I almost hate to mention this at all-- but if the "homework" in the math classes he's taken is all answer and no 'work' then this may well be a matter of hearing mixed messages on the relative importance of doing this in the first place.
I saw this with my DD. Oh, sure-- Mom and Dad kept telling her to "show her work" but she did "fine" in math without doing that-- because everything was about entering the RESULTS (not the "work") into the computer, which then presented an output related to the correctness of said result.
Needless to say, this was not exactly helpful in convincing our DD to write things out. At all.
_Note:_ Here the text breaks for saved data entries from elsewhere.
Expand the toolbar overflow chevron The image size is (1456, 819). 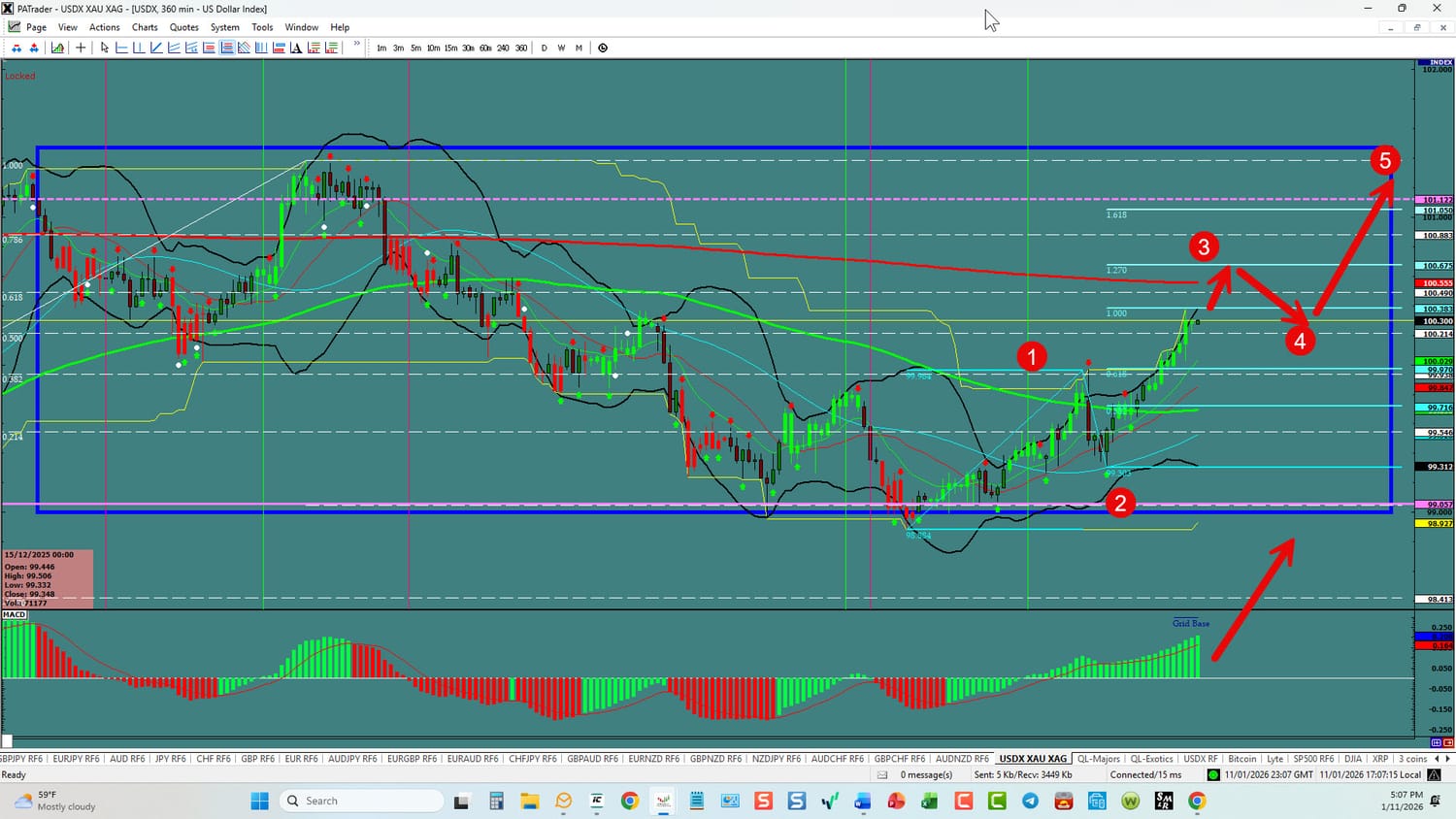tap(356, 45)
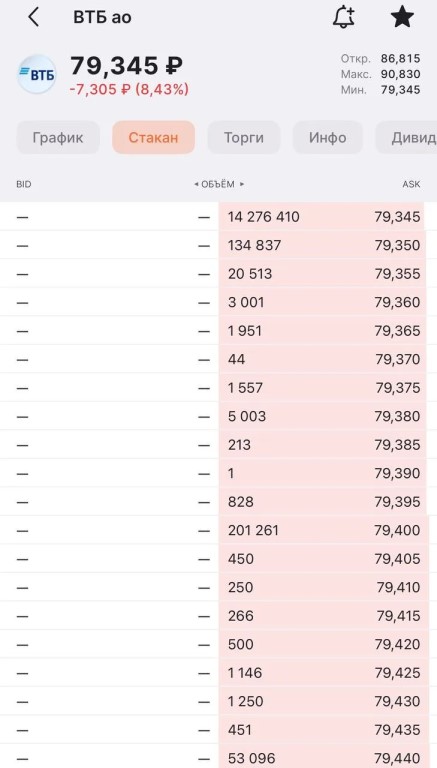Open the Дивиденды tab
This screenshot has height=768, width=437.
coord(406,138)
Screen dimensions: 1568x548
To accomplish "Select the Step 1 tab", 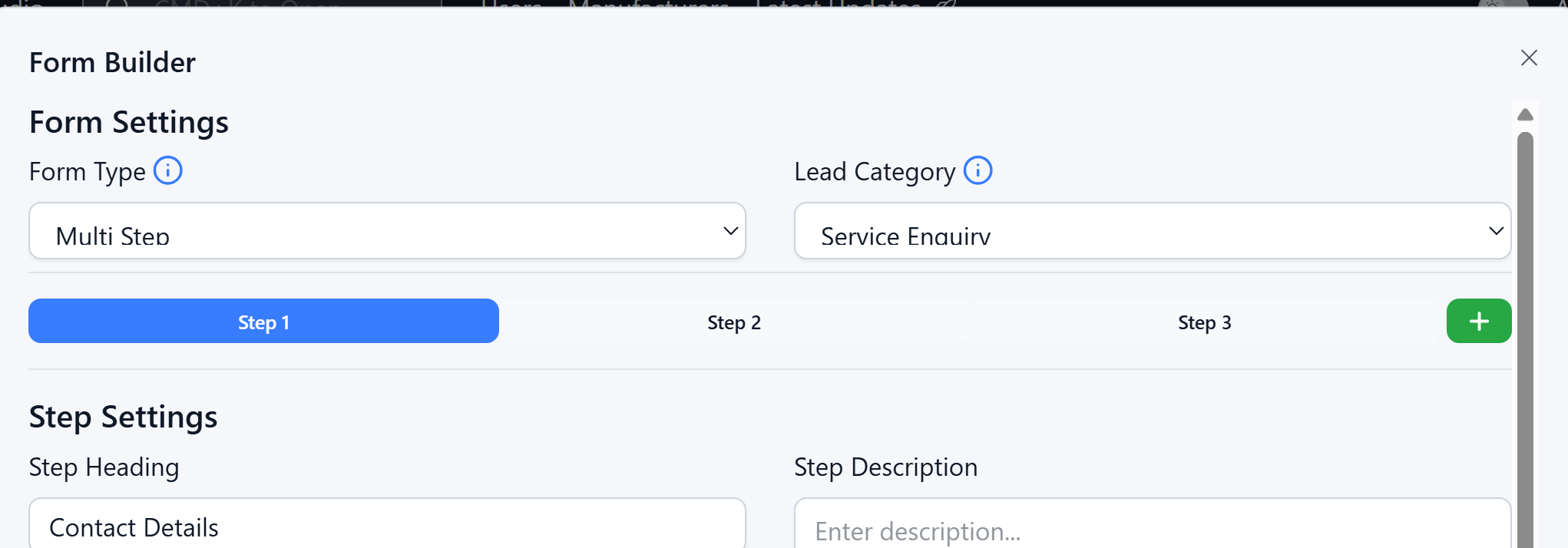I will pos(263,322).
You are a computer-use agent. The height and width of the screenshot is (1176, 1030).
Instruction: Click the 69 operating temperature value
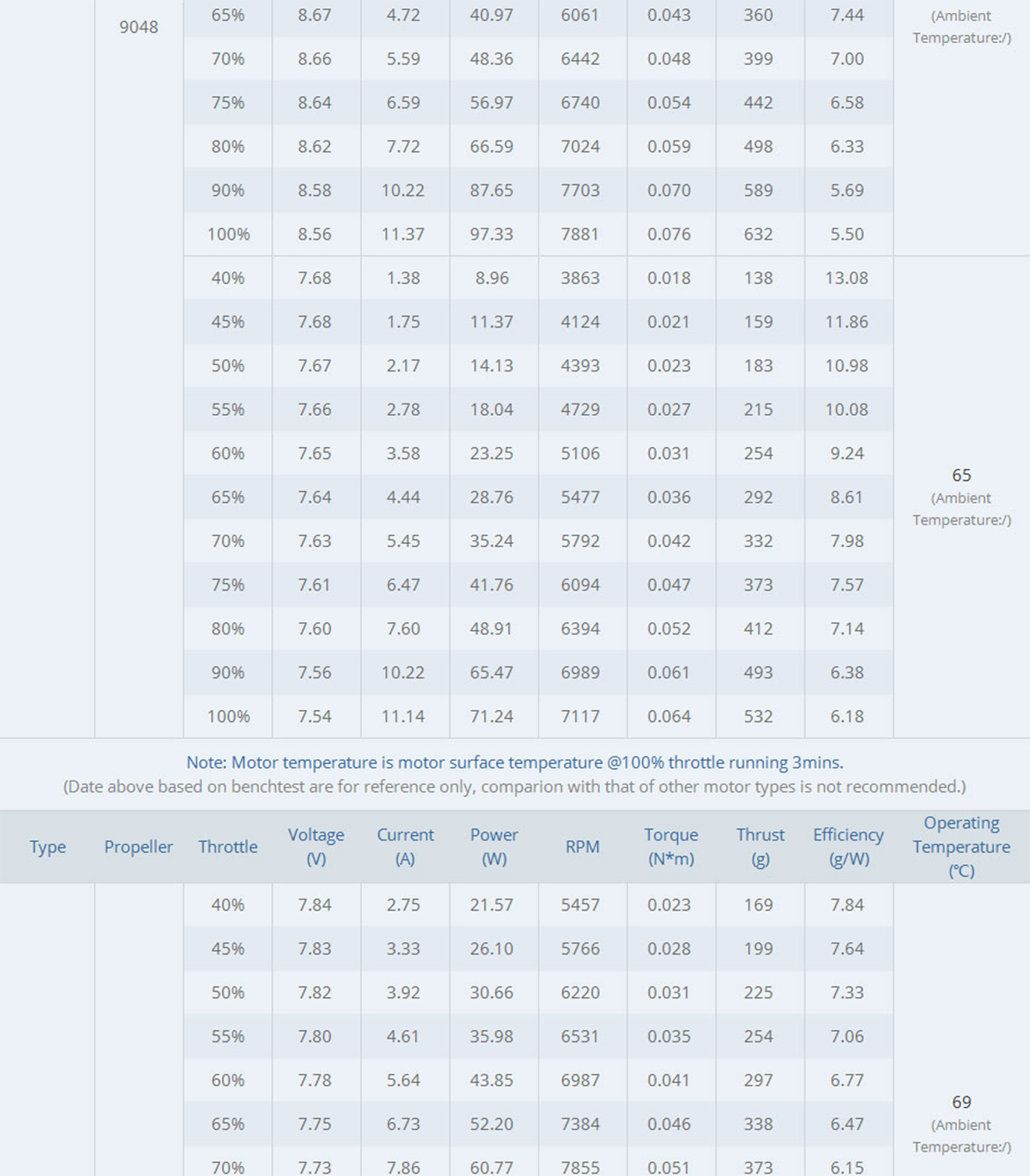point(961,1102)
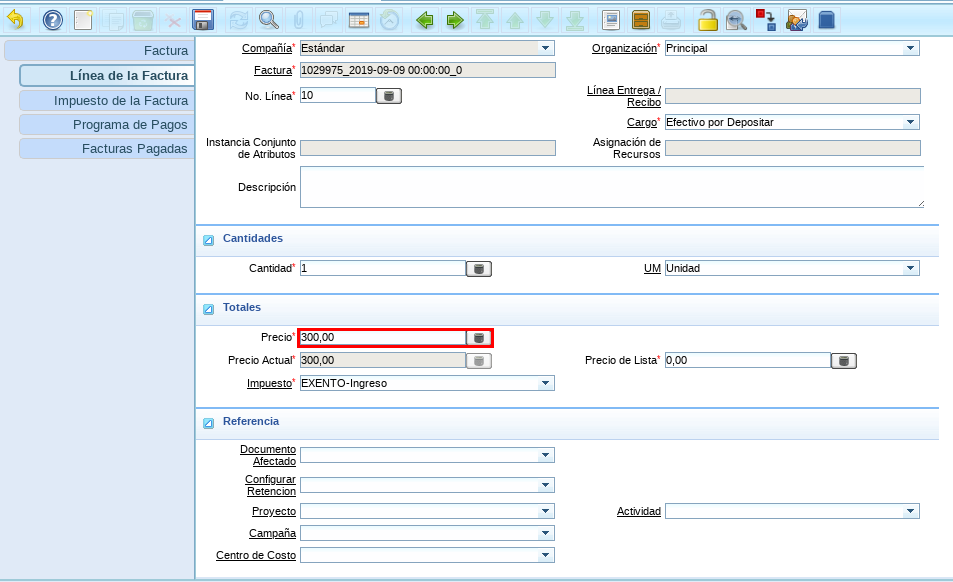Viewport: 953px width, 582px height.
Task: Click calculator button next to Cantidad field
Action: tap(479, 268)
Just for her, I started doing spot-checks of her notebooks-- and if she got less than 80% accuracy, I specifically asked to see work related to that task, and if she couldn't produce it, she did it again.
I have no idea what I would ask for here, in an IEP, but clearly with kids who have difficulty, a lot of scaffolding may be needed to convince them to do it. DD is better about this now-- but far from what I'd call awesome. It burned her in calc and chemistry during her first few midterms in college, by the way.
And I rubbed her nose in it. Yes, I did. Because I've been telling her for years.
With that said-- does he understand WHY he must write out his work? That is, does he understand that it's not for his own benefit, but that of a third party to follow what his brain is doing? That really did help my DD to understand WHY she was doing it, and helped her to differentiate what needed to be on the page. Well, it helped, anyway. It didn't do so all at once, by any means.
Another idea would be to perhaps have a teacher select a representative problem and have him work through it with verbal explanations (on a whiteboard or smartboard), and SCRIBE the problem as he goes-- then coach him using that "transcript" so that he can see which steps probably should be written in order for another person to follow his logic.